Lecture 19 Linear Models with One Factor
So far we have focused on regression models, where a continuous random response variable is modelled as a function of one or more numerical explanatory variables.
Another common situation is where the explanatory variables are categorical variables, or what we will often call factors.
In this lecture we will begin to look at such models, and will focus in particular on one-way models.
19.1 The One-Way Model
The one-way (or one factor) model is used when a continuous numerical response Y is dependent on a single factor (categorical explanatory variable).
In such models, the categories defined by a factor are called the levels of the factor.
19.2 Stimulating Effects of Caffeine
Question: does caffeine stimulation affect the rate at which individuals can tap their fingers?

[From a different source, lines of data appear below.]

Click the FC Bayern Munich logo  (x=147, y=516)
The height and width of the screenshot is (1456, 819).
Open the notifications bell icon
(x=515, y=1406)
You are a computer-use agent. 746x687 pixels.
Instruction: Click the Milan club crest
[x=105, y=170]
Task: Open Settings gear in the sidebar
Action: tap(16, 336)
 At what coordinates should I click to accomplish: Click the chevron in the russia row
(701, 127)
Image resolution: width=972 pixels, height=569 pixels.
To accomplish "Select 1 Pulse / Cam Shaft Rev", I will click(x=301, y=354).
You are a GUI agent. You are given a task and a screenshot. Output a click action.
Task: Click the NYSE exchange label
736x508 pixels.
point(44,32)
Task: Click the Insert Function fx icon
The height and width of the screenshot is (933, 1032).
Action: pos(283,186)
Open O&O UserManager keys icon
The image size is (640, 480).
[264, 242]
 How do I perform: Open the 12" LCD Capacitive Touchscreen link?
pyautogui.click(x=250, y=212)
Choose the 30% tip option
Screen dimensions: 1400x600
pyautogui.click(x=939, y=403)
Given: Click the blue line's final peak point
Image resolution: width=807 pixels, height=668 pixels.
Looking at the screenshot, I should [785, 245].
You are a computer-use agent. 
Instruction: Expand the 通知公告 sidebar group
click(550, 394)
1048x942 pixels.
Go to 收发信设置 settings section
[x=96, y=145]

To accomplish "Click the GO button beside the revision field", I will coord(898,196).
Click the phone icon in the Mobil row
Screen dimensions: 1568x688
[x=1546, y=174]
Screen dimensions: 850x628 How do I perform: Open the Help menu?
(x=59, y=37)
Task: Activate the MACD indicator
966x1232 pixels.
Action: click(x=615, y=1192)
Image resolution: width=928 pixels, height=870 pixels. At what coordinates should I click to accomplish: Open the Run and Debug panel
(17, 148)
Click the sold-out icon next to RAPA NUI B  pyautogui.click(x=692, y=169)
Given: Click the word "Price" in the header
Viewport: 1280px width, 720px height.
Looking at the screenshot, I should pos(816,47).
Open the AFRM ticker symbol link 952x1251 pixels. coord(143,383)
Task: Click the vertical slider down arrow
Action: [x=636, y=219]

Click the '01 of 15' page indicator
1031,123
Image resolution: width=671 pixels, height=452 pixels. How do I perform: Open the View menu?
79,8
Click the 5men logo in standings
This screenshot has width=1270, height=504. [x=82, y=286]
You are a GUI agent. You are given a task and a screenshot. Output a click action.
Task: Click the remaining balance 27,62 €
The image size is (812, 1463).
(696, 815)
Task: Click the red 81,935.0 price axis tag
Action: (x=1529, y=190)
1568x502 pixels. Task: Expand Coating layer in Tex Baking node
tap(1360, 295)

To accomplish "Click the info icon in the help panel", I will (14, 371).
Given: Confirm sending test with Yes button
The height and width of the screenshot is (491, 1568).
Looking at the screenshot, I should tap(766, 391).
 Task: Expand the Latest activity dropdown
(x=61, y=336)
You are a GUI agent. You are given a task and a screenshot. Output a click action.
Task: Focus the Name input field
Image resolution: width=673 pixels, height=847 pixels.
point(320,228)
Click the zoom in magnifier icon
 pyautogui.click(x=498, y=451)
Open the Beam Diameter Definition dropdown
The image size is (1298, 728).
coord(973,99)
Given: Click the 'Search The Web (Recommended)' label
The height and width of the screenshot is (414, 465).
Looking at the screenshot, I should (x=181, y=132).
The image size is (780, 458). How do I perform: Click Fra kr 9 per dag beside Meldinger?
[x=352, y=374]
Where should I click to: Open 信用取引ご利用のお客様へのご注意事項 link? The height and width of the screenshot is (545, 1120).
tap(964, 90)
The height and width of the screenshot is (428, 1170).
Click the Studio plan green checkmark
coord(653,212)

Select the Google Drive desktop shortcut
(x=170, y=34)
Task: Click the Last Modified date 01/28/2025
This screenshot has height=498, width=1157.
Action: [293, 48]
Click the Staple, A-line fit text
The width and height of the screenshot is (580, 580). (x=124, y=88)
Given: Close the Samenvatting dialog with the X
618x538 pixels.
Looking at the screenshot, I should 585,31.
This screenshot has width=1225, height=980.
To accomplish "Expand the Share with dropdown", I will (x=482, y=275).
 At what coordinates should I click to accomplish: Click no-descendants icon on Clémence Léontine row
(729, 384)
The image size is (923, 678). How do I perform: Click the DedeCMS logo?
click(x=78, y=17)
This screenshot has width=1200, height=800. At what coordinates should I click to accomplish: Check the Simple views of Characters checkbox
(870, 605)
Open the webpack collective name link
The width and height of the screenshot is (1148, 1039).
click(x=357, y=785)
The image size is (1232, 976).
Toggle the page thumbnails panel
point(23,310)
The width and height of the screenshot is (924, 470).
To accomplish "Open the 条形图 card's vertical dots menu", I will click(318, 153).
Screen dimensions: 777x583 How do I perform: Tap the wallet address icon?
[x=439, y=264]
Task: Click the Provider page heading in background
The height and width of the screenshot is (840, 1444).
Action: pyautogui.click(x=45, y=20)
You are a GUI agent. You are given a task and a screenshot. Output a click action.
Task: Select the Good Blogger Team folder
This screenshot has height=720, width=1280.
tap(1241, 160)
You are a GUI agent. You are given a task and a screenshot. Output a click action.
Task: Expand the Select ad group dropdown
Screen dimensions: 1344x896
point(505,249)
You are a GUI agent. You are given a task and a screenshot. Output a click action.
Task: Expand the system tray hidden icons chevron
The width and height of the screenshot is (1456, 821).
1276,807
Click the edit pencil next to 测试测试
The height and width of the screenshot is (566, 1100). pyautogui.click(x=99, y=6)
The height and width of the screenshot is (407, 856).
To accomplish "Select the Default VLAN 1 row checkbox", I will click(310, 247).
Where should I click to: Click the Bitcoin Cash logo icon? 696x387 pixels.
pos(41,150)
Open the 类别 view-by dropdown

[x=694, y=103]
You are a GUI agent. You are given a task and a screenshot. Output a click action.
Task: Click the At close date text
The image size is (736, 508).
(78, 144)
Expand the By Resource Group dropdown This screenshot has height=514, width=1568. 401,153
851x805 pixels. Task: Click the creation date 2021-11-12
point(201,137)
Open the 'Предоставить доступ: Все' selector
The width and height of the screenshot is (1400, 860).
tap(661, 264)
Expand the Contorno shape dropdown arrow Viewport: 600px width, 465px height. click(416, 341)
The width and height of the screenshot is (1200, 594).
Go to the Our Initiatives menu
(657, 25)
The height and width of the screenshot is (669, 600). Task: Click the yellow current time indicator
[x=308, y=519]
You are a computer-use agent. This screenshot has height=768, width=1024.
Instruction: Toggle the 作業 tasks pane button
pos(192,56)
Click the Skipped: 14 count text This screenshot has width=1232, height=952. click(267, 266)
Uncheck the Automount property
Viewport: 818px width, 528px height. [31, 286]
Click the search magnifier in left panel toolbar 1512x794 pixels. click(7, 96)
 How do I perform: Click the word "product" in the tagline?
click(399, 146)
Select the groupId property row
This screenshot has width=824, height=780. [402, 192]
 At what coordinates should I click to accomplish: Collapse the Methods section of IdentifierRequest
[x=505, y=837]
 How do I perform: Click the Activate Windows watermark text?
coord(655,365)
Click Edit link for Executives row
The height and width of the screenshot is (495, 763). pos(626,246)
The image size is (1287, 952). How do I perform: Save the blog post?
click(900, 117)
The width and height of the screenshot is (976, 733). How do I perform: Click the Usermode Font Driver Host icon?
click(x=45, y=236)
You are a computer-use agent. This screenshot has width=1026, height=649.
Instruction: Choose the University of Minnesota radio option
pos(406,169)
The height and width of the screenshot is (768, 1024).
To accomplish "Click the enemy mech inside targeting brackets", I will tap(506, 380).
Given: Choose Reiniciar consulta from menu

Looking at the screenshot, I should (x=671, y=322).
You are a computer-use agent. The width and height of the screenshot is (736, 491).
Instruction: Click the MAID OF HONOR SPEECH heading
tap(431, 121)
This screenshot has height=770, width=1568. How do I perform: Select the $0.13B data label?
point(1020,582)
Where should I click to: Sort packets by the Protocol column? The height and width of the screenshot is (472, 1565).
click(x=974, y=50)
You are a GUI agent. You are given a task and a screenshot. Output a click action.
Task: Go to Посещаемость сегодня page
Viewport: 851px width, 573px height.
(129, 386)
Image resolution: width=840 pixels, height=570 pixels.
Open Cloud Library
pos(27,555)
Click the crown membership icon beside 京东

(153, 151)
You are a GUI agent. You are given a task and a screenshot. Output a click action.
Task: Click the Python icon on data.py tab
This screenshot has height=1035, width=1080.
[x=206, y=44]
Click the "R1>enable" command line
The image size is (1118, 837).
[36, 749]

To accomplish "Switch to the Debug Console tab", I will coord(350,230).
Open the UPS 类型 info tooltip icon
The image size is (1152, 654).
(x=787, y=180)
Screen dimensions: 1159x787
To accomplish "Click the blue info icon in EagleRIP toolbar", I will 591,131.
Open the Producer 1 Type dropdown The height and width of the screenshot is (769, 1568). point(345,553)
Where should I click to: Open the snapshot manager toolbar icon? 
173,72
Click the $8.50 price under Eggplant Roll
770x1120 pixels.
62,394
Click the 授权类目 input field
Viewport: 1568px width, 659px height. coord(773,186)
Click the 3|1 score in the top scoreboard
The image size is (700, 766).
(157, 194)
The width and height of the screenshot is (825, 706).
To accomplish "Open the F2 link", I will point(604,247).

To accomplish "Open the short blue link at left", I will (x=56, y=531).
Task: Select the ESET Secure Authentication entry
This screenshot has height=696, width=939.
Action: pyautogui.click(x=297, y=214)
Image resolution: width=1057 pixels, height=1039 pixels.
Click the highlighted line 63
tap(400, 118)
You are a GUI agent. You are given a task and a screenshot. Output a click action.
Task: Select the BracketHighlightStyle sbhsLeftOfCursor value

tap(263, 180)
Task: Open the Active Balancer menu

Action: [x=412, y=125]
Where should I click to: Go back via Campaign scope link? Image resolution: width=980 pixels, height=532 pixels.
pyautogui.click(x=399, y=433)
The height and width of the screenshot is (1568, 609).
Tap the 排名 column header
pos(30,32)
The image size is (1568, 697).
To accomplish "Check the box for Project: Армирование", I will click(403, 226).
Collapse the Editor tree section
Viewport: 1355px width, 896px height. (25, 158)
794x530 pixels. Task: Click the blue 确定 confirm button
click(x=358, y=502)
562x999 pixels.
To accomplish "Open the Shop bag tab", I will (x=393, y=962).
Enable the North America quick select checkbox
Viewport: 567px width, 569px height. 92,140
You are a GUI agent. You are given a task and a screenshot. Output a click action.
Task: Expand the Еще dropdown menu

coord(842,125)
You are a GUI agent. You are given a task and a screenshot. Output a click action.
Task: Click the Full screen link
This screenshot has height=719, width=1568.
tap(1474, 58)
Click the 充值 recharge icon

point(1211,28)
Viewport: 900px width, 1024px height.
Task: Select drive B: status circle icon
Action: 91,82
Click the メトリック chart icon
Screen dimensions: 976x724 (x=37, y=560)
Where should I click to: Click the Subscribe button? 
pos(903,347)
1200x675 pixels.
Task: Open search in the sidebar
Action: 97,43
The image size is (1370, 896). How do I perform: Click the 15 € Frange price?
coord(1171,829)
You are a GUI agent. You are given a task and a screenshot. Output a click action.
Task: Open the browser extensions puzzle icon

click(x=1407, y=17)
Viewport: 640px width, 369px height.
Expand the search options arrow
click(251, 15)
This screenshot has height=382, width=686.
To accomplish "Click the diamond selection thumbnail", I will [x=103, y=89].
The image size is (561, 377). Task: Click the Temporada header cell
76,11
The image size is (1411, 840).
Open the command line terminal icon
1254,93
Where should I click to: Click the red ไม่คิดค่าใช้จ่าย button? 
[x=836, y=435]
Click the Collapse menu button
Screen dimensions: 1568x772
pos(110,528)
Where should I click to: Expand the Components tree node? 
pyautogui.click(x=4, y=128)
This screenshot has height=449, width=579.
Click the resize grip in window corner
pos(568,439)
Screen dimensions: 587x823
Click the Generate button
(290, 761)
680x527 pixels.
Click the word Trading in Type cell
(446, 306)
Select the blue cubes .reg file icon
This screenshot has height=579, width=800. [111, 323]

Thirty male students randomly allocated to three treatment groups of 10 students each. Groups treated as follows:
Group 1: zero caffeine dose
Group 2: low caffeine dose
Group 3: high caffeine dose
Allocation to treatment groups was blind (subjects did not know their caffeine dosage).
Two hours after treatment, each subject tapped fingers as quickly as possible for a minute. Number of taps recorded.
Number of taps is the response variable, caffeine dose is the explanatory variable. Here caffeine dose is a factor with 3 levels - zero, low and high. Does apparent trend in boxplot provide convincing evidence that caffeine affects tapping rate?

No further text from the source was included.